#### Consigne
Restituez mot pour mot la partie de l'extrait sur le décret relatif aux offices de notaire qui s'ouvre sur les mots contenant « Le 17 janvier » et se clôt sur « de ce décret. ».

Le 17 janvier 2017, le Conseil d’Etat s’est prononcé sur un décret lié à la loi du 6 août 2015 pour la croissance, l'activité et l'égalité des chances économiques. Cette loi prévoyait la mise en place de nouveaux offices de notaire en vue d’encourager la concurrence sur ce marché. Le décret n° 2016-1509 du 9 novembre 2016 relatif aux sociétés constituées pour l'exercice de la profession de notaire a permis que les nouveaux offices notariaux puissent être obtenus par des notaires déjà installés sans augmentation du nombre de professionnels. Deux notaires fraîchement diplômés et candidats à la nomination pour l’un de ces office ont introduit un recours devant le juge des référés pour contester la légalité de ce décret.

#### Données fournies
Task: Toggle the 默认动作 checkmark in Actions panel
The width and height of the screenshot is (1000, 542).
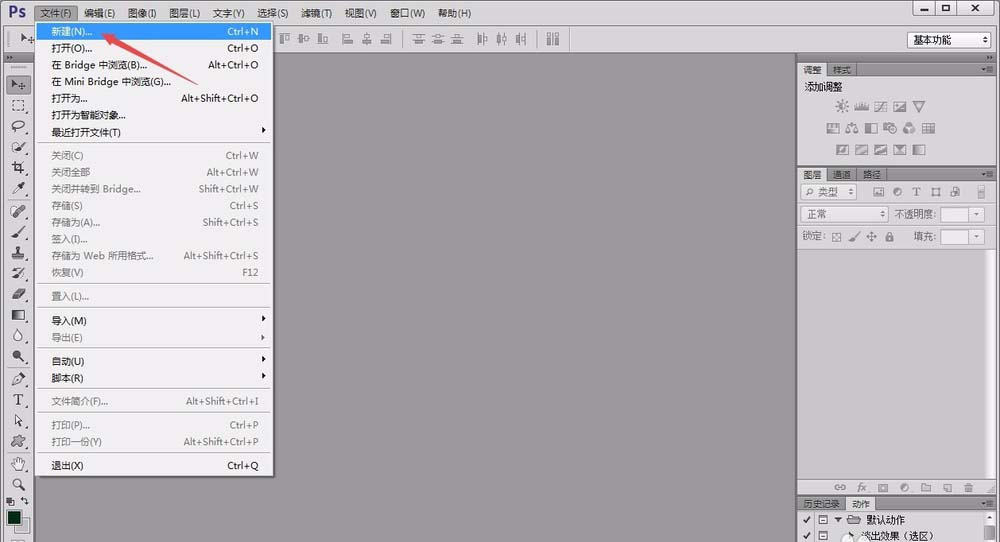Action: tap(807, 520)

#### Solution complète
Le 17 janvier 2017, le Conseil d’Etat s’est prononcé sur un décret lié à la loi du 6 août 2015 pour la croissance, l'activité et l'égalité des chances économiques. Cette loi prévoyait la mise en place de nouveaux offices de notaire en vue d’encourager la concurrence sur ce marché. Le décret n° 2016-1509 du 9 novembre 2016 relatif aux sociétés constituées pour l'exercice de la profession de notaire a permis que les nouveaux offices notariaux puissent être obtenus par des notaires déjà installés sans augmentation du nombre de professionnels. Deux notaires fraîchement diplômés et candidats à la nomination pour l’un de ces office ont introduit un recours devant le juge des référés pour contester la légalité de ce décret.